__DESCRIPTION OF THE TASK__
Reproduce the records from the line containing "Where should I click to: Click the prompt" to the line containing "Action: pos(187,456)", changing "chat box" to "message field" and keeping everything else the same.

===== SUPPLIED RECORDS =====

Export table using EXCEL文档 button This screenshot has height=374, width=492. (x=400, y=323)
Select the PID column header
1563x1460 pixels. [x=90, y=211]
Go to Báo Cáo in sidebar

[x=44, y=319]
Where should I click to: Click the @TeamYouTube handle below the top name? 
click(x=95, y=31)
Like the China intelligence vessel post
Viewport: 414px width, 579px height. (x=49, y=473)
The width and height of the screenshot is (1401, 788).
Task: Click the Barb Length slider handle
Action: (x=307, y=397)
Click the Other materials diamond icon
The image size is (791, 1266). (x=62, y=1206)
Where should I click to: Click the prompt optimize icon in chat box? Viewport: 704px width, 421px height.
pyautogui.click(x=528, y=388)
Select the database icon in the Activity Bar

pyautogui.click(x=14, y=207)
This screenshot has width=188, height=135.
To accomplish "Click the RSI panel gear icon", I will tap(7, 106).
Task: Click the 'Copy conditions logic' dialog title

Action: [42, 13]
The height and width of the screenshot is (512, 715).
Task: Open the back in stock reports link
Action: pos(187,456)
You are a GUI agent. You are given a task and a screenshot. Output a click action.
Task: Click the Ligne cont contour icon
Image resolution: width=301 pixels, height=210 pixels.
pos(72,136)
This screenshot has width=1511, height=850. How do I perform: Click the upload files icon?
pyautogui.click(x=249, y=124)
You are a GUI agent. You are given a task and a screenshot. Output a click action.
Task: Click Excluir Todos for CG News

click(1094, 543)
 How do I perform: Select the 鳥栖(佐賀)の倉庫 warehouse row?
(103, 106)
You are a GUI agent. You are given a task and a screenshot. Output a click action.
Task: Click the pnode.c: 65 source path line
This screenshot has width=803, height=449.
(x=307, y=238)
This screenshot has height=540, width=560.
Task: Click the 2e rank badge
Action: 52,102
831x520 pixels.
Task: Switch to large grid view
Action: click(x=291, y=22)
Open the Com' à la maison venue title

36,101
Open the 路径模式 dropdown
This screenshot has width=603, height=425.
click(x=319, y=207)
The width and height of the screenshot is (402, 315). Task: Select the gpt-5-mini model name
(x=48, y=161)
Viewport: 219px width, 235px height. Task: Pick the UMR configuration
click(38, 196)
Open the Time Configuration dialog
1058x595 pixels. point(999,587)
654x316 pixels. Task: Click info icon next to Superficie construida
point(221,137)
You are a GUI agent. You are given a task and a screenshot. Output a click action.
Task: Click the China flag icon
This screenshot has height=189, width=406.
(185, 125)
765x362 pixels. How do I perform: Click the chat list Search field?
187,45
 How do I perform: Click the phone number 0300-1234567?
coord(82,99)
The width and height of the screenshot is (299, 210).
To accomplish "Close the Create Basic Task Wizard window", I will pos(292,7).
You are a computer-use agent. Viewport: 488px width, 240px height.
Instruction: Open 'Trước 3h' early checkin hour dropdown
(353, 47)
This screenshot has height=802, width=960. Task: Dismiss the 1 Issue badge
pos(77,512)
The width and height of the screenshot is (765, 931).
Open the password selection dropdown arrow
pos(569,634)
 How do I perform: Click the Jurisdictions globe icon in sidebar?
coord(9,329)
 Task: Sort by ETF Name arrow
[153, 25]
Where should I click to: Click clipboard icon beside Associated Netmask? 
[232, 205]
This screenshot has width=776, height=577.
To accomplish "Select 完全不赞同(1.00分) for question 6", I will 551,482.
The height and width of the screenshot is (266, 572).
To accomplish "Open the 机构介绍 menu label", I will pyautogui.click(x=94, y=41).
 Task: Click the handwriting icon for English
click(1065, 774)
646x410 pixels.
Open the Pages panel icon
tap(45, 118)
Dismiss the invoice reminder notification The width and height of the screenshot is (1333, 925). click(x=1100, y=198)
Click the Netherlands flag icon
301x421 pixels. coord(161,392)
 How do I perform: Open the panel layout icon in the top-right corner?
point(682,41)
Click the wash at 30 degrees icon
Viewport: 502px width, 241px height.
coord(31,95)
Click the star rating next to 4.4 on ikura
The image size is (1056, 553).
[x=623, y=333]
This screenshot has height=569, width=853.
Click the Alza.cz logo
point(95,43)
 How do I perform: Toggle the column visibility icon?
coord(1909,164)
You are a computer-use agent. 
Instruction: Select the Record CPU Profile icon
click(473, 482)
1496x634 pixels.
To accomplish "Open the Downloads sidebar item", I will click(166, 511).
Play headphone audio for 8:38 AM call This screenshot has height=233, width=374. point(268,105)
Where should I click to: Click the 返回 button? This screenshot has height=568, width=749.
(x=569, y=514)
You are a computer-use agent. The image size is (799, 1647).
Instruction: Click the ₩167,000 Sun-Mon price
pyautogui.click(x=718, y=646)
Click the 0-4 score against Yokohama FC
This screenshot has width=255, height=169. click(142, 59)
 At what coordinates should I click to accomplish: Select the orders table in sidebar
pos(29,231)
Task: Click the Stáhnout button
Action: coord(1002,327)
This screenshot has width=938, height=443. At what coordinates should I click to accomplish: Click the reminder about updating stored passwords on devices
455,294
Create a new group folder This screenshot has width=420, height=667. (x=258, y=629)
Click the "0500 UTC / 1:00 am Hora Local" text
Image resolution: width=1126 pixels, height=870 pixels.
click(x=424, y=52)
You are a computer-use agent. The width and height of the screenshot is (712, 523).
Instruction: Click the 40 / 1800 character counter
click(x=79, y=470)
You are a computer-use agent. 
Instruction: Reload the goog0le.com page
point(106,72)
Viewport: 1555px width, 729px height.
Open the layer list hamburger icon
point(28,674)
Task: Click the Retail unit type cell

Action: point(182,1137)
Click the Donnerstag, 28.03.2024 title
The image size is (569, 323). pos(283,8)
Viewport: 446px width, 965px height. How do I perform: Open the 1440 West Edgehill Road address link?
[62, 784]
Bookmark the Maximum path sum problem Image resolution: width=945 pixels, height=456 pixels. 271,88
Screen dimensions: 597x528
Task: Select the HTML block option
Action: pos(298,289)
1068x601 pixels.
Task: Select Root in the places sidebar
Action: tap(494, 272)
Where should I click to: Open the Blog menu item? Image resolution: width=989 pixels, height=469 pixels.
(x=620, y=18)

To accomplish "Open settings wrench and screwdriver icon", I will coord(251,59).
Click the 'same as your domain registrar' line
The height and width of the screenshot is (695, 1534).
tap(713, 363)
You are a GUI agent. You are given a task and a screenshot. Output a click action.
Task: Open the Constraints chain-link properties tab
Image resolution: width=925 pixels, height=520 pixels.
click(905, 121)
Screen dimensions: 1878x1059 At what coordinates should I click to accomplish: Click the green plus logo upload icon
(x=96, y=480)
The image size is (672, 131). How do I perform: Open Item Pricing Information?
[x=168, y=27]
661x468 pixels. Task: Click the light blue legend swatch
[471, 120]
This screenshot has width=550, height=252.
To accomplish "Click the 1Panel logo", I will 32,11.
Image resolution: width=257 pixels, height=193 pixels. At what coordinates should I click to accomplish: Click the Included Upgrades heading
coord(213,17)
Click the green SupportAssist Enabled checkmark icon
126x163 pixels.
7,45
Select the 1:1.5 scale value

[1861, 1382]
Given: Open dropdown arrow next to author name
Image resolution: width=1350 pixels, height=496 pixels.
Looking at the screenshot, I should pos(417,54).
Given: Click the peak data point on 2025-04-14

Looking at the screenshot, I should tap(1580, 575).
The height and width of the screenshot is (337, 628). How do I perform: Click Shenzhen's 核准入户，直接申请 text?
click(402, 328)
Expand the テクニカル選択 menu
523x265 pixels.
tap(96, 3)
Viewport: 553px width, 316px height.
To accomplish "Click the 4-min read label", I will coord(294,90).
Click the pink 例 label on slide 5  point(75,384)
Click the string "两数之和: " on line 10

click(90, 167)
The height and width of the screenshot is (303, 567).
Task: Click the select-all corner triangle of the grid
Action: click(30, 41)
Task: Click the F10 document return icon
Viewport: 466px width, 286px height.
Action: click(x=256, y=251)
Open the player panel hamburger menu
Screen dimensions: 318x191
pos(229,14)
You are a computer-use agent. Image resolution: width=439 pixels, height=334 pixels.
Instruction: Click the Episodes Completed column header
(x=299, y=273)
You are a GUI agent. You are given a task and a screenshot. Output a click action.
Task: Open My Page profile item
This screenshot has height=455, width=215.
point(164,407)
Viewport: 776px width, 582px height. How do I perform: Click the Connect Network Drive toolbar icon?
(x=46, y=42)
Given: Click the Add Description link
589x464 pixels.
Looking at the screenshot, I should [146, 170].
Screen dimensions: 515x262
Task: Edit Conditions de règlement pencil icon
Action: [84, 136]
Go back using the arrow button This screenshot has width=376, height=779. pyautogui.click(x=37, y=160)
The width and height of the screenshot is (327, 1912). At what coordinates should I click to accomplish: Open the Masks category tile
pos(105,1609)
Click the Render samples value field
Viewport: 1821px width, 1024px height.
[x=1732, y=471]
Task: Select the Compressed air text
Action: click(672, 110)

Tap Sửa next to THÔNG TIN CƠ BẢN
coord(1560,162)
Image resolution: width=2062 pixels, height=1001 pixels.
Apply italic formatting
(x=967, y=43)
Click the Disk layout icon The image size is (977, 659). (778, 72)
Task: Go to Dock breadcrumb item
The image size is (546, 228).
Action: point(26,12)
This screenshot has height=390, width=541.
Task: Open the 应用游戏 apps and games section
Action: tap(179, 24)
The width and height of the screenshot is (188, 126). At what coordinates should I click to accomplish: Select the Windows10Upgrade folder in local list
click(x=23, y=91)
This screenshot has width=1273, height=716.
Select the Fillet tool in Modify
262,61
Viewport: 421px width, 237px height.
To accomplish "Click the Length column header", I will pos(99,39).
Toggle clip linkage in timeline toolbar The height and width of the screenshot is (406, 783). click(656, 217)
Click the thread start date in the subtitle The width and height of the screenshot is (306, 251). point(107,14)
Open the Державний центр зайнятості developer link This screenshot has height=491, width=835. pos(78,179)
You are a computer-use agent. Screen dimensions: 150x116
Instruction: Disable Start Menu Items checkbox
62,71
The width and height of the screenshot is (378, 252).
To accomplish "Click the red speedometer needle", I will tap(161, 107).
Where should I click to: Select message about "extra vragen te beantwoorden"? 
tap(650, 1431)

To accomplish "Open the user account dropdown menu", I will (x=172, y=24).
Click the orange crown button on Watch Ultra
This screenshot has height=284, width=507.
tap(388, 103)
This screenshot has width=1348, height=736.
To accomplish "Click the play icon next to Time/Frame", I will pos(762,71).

=====

__WRITTEN REPLY__
Where should I click to: Click the prompt optimize icon in message field? Viewport: 704px width, 421px height.
pyautogui.click(x=528, y=388)
Select the database icon in the Activity Bar

pyautogui.click(x=14, y=207)
This screenshot has width=188, height=135.
To accomplish "Click the RSI panel gear icon", I will tap(7, 106).
Task: Click the 'Copy conditions logic' dialog title

Action: [42, 13]
The height and width of the screenshot is (512, 715).
Task: Open the back in stock reports link
Action: pos(187,456)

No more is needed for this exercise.